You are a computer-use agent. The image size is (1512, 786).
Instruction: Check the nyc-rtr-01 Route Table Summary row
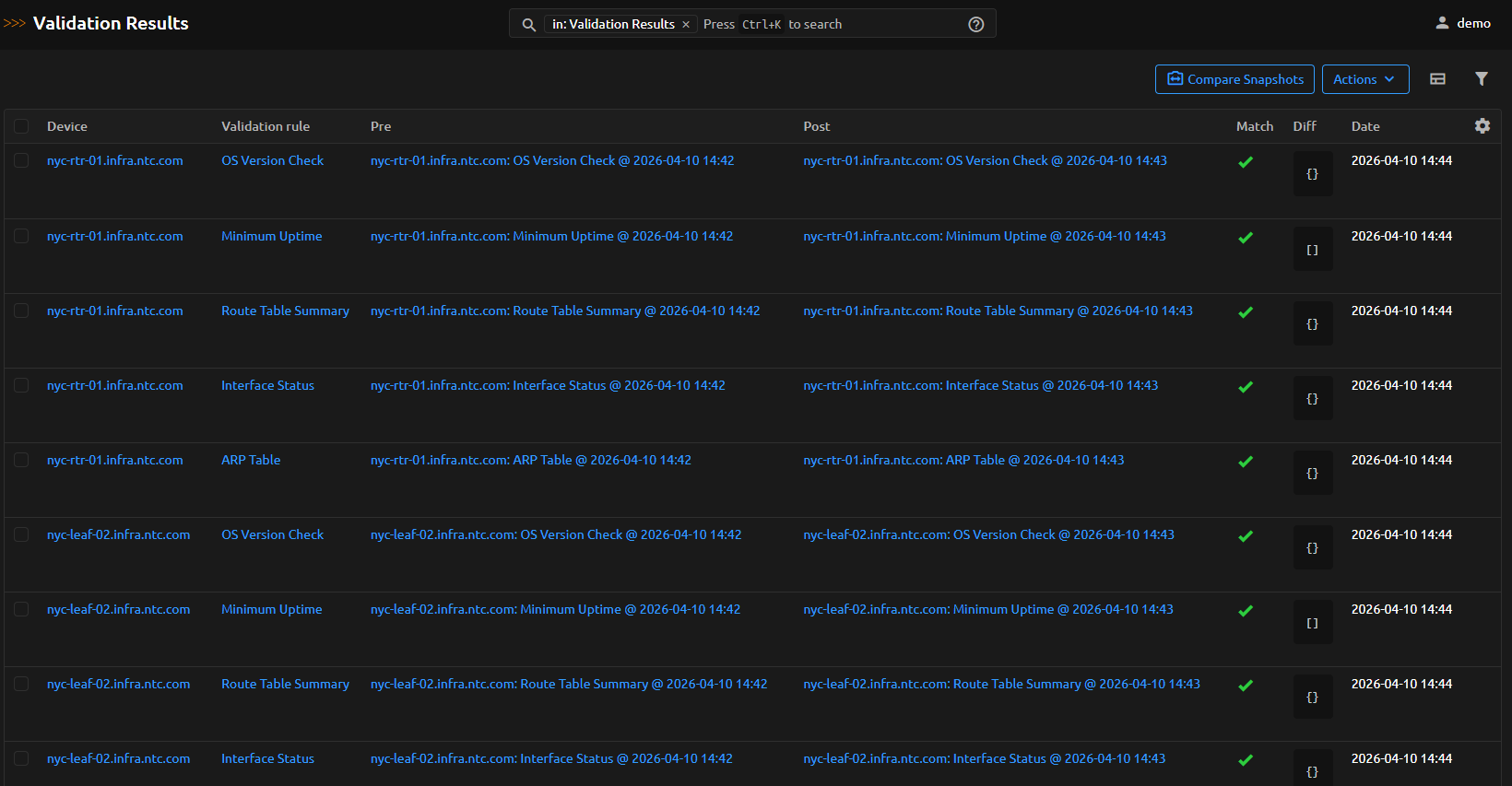(21, 311)
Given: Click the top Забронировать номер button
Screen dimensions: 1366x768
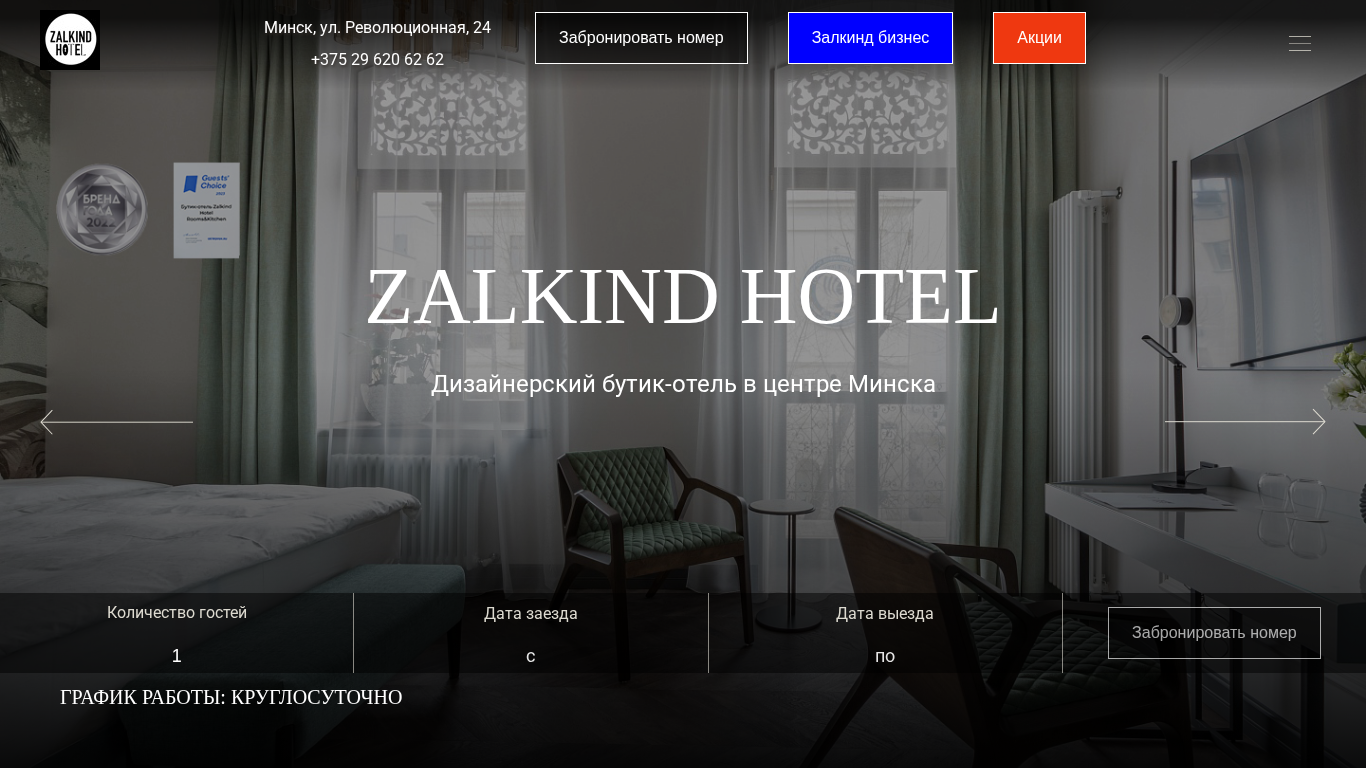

------------------------------------

Reproduce the entire listing exactly, but omit any pictures.

Answer area:
You are a computer-use agent. The image size is (1512, 786).
Instruction: Check the nyc-rtr-01 Route Table Summary row
(21, 311)
Given: Click the top Забронировать номер button
Screen dimensions: 1366x768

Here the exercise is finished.